Outro de seus trabalhos destacados foi o Palácio das Convenções, inaugurado em setembro de 1979, por ocasião da celebração em Havana da quarta conferência do Movimento dos Países Não Alinhados. As proeminentes instalações de Havana foram usadas inúmeras vezes para eventos nacionais e internacionais. Em todas essas obras estava sua presença delicada em detalhes e design. Não existe um canto onde não esteja sua mão e sua ideia de Cuba e a presença simbólica das imagens da Sierra Maestra sempre impregnada em suas memórias e sentimentos.

Foi a criadora de projetos diferentes para satisfazer as necessidades e deficiências da população nas montanhas e das pessoas em geral. Juntamente com Fidel, ela fundou a Fábrica de Sapatos de Plástico em Havana e Santiago de Cuba para solucionar a falta de calçados existentes em nosso país, principalmente nas cidades montanhosas.

Formadora de jovens, que com suas orientações, começaram como trabalhadores, aprendendo sobre a tecnologia e preparação das formulações utilizadas na produção, garantindo também a qualidade das produções e o treinamento técnico das trabalhadoras. Com o tempo, essas jovens foram as que dirigiram a fábrica durante anos.

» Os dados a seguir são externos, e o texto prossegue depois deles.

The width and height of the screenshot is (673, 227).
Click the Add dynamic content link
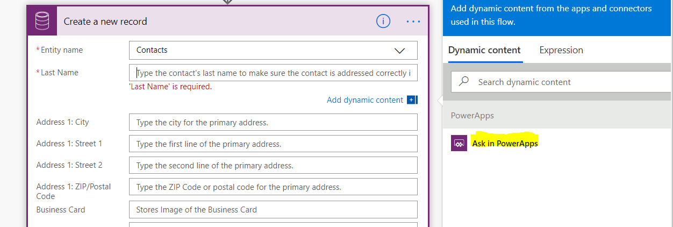(364, 100)
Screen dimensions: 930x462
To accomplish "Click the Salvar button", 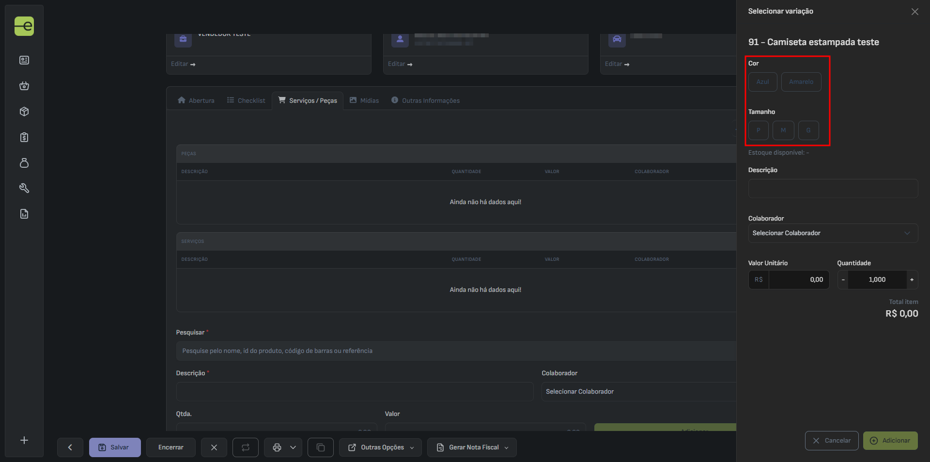I will 115,447.
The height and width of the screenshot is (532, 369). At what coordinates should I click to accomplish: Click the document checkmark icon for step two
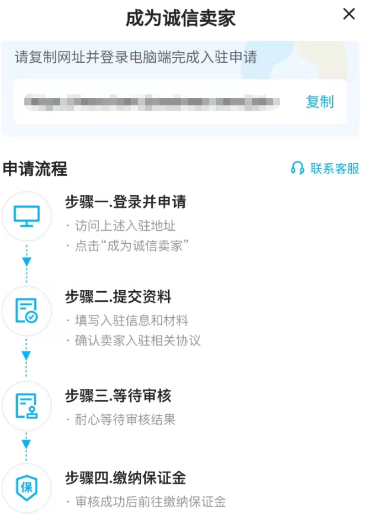click(27, 311)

Ela deve ser colocada como uma representação popular genuína do estágio em que Fidel e nosso povo mudaram o curso da história da América e ajudaram decisivamente a transformação revolucionária do mundo. Está ao lado de Che e Camilo. Como eles, ela entrou pelos portões da eternidade como o símbolo mais puro do povo cubano na época de Fidel.

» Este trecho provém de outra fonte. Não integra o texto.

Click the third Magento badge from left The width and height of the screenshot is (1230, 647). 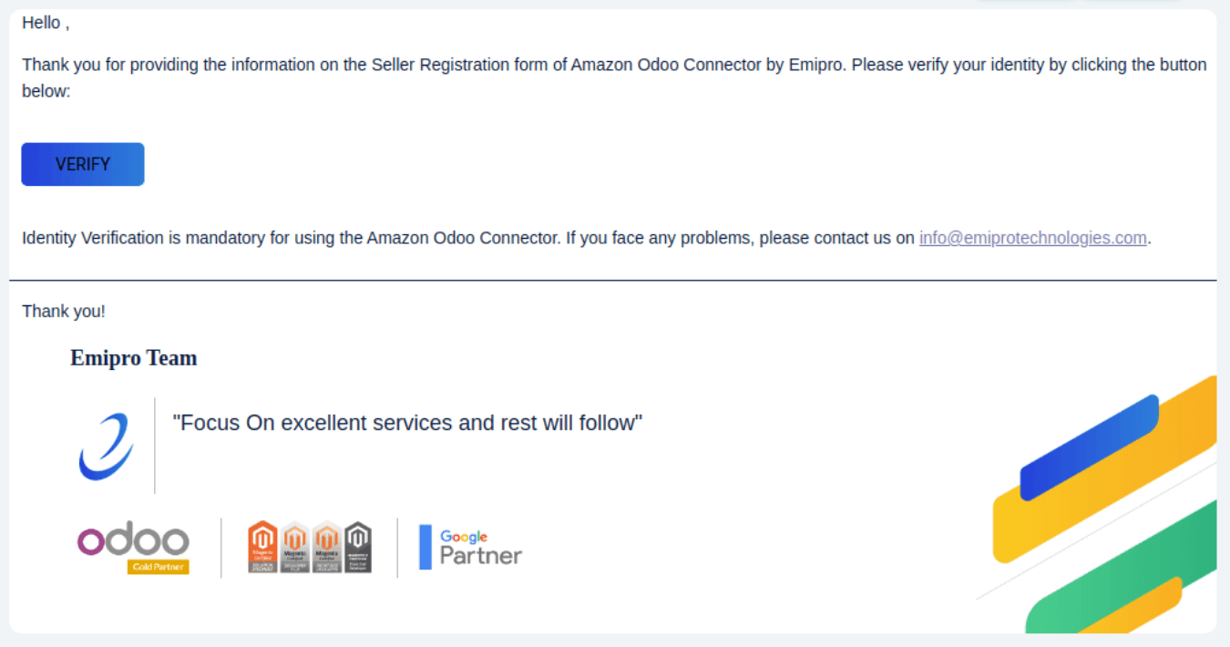(x=326, y=547)

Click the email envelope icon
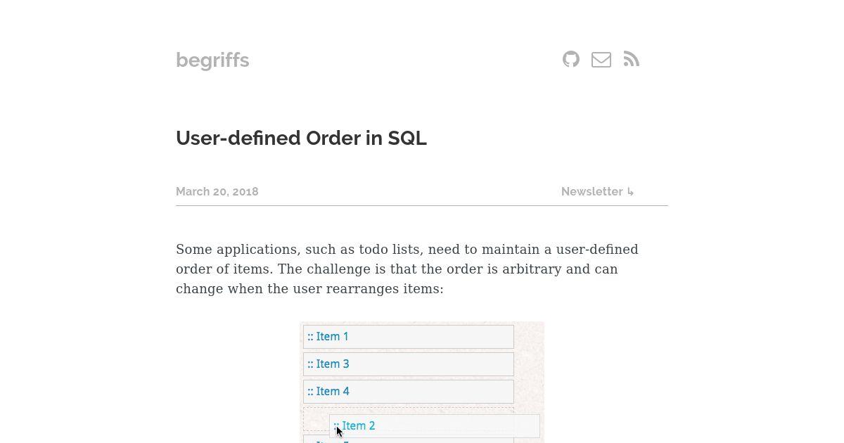tap(601, 60)
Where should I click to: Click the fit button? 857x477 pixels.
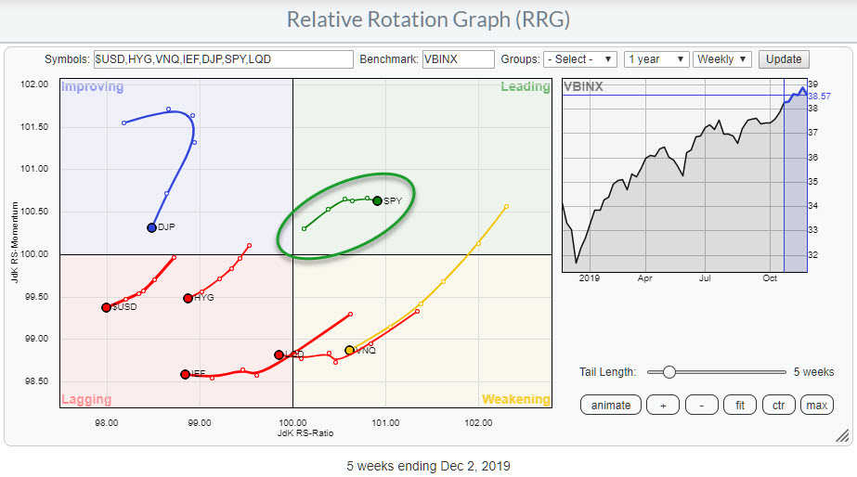point(740,406)
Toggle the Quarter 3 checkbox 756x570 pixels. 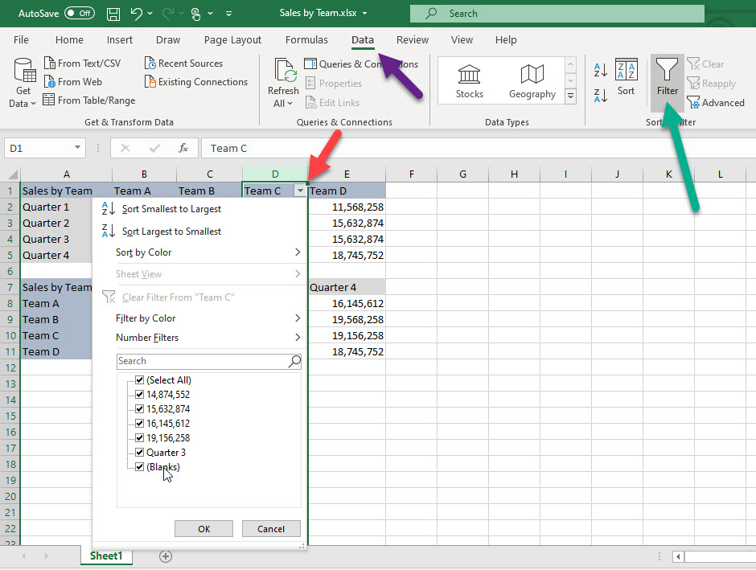[139, 453]
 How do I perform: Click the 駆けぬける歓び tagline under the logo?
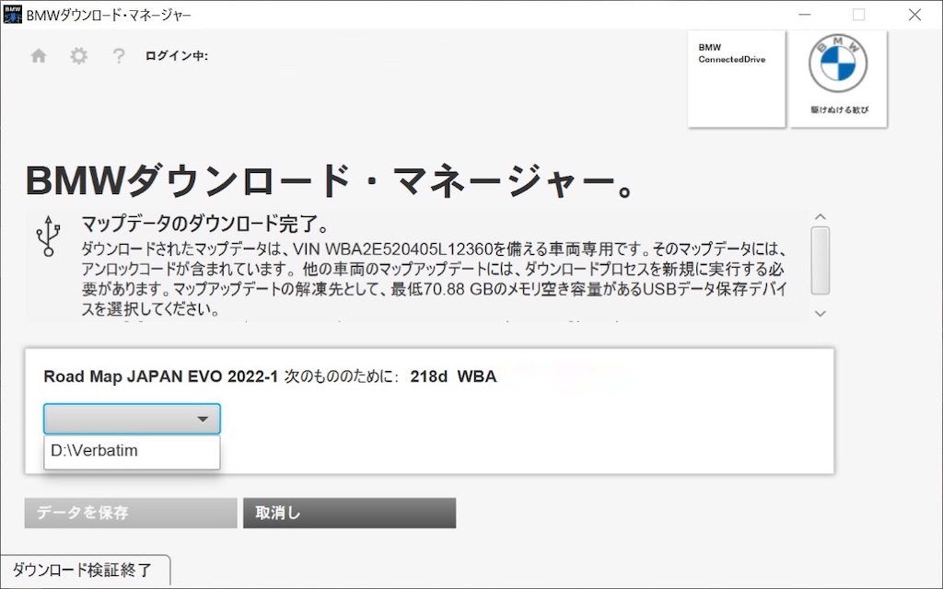click(x=837, y=107)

Sánchez é lembrada como precursora do primeiro batalhão feminino da guerrilha, rompendo com as limitações machistas da época / Alberto Korda

Epílogo

Celia, depois de uma doença dolorosa, morreu em 11 de janeiro de 1980 e, em sua despedida no luto, Armando Hart Dávalos  – importante membro da liderança histórica da Revolução – afirmou que seria impossível escrever a história de Fidel Castro Ruz sem mencionar Celia Sánchez Manduley, assistente pessoal do Comandante em Chefe por 23 anos e “a flor mais nativa do processo”.

"Esse fascínio não é aleatório. Celia era a simplicidade, a doçura, a dedicação e a modéstia personificadas, rigorosa e exigente em princípios, apaixonada, mas no estilo que Martí falou quando disse que os apaixonados eram os primogênitos do mundo (...) Sabia, talvez , que era flor e gaivota, uma onda e um sorriso útil, que tinha mil nomes, mas lhe era suficiente apresentar-se, simplesmente, como Celia.”

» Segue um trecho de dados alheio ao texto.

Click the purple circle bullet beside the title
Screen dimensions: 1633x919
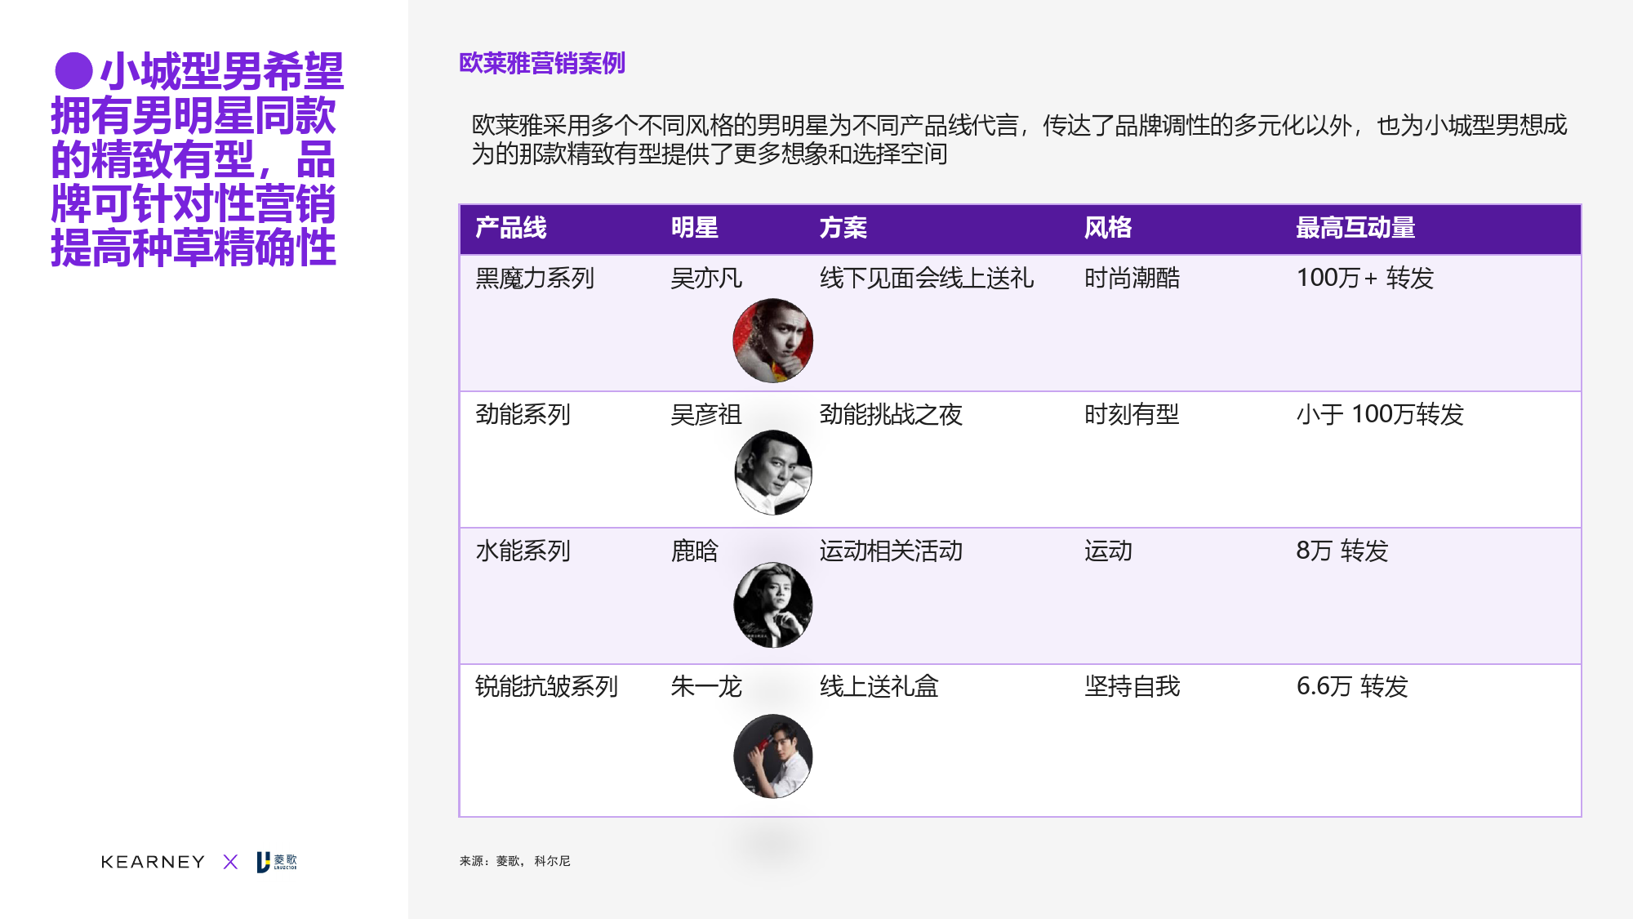click(73, 71)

Sua existência foi cheia de magia e detalhes, aqueles que às vezes são ignorados pelo imenso vigor do mito de ter sido a primeira guerrilheira em Cuba na Sierra Maestra e há mais de 20 anos "não a sombra, mas a luz para Fidel", como Eusebio Leal disse corretamente, em dezembro de 2003

Fidel, no primeiro aniversário de sua morte, em 11 de janeiro de 1981, na cerimônia de abertura do Hospital Clínico Cirúrgico com o nome de  um professor, em Manzanillo, expressou: “(...) Após a vitória, em silêncio, desinteressadamente, a camarada Celia Sánchez trabalhou por 21 anos para a Revolução, e o quanto se importou com os camponeses da Sierra Maestra, com os antigos combatentes da Sierra Maestra, com todos aqueles que cooperaram conosco."

Sobre Celia e seu frutífero trabalho, Fidel também comentou em outro dos discursos que proferiu, neste caso por ocasião da inauguração da empresa têxtil Celia Sánchez Manduley, em 27 de julho de 1983, em Santiago de Cuba.
 "A camarada Celia era muito exigente, muito meticulosa em todos os detalhes, muito complacente, muito escrava do dever em todos os campos: na guerra, na paz, na construção do socialismo em nosso país."

Sempre teremos que buscar em Celia, com seu exemplo, especialmente agora que nossa Revolução está sitiada e sujeita a um bloqueio criminal em meio a uma pandemia global. Ela continuará sendo a madrinha dos necessitados, a personificação da simplicidade, a verdade de um país, uma criatura única e sedutora, uma referência amorosa deste tempo, de todos os tempos.
 

*Eulalia González González é analista de imprensa do Consulado Geral de Cuba em São Paulo. Trabalhou com Celia desde muito jovem e por muitos anos.